Records for this task Block Start

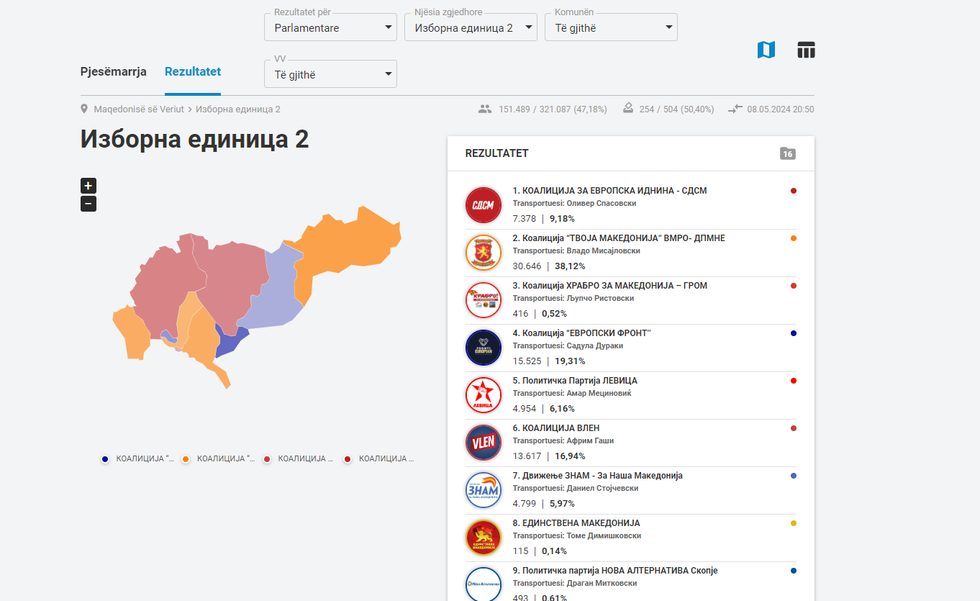Click the dark blue map region
Image resolution: width=980 pixels, height=601 pixels.
pos(230,343)
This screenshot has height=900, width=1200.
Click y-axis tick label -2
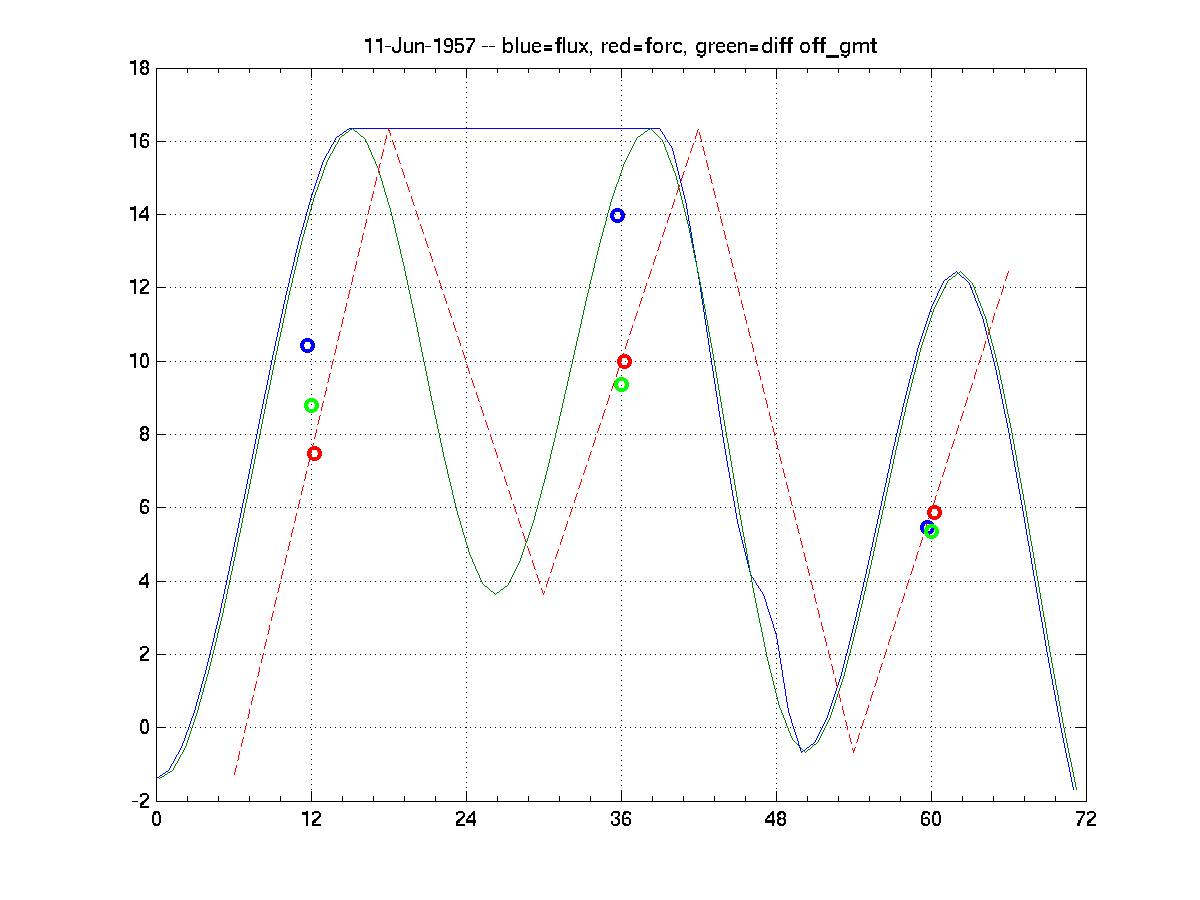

Records for this task Block End

Every line between the one containing "This screenshot has height=900, width=1200." and the last line of the data above, both included, should be copied exactly, but not the pictures.

This screenshot has height=900, width=1200.
Click y-axis tick label -2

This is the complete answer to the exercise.